We don’t have much time left, but let’s talk about one more issue, because the Romanian parliamentary elections have been held, and the RMDSZ [Democratic Alliance of Hungarians in Romania] has achieved one of the best results in its history. But at the same time, on the other side of the ledger there’s the fact that the extremist parties have become very strong. What opportunities and threats does the next period present to Hungarians in Transylvania?
I think that the success of the RMDSZ in Transylvania will strengthen us Hungarians living here in inner or reduced Hungary, because after all we’re a serious nation. The measure of a nation’s seriousness is its ability to recognise danger.

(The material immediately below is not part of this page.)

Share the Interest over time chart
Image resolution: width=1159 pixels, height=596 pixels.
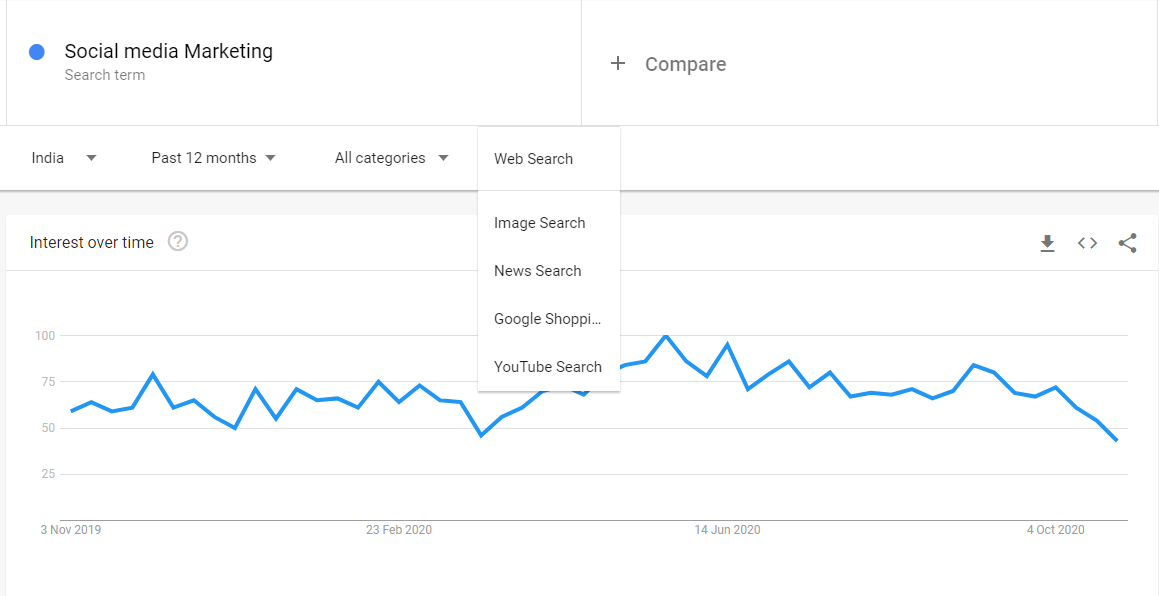[x=1126, y=243]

And if it recognises danger, then it can act. And in Romania now a dangerous situation has arisen, as the President of the RMDSZ has said. The Hungarian community is bound together intellectually and politically, a community with a state-building tradition, which is able to recognise this danger. It identifies it and is able to take joint action, to act together to avert the danger. It’s a great thing that there’s a part of the Hungarian nation that has done this without fault. There’s one thing we can do: we’re trying to establish friendly relations with Romania so that more moderate policy for the Hungarians living there will prevail. Therefore I believe that it’s highly significant – and perhaps we don’t see this as clearly today as we will tomorrow – that it was during Hungary’s Presidency that we managed to arrange for Romania to join the Schengen area, and for the Romanian–Hungarian border to disappear. This is particularly important for the people living there, it’s extremely beneficial for economic life, and of course it’s also in the interest of the Romanians. No one in recent times had been able to get this done for Bulgaria and Romania. There was only inertia and stalemate. As far as I can see, we’ve managed to resolve it; the final decision is still ahead of us, but we’ve reached an agreement with everyone, and I think that it’s a great gesture from Hungary towards Romania that the Hungarian Presidency is in a position to push for Romania’s Schengen membership. Whatever president is elected at the weekend, I hope that this will be a good starting point.
I’ve been asking Prime Minister Viktor Orbán questions on topics including the chances for peace, EU discussions and the economic outlook.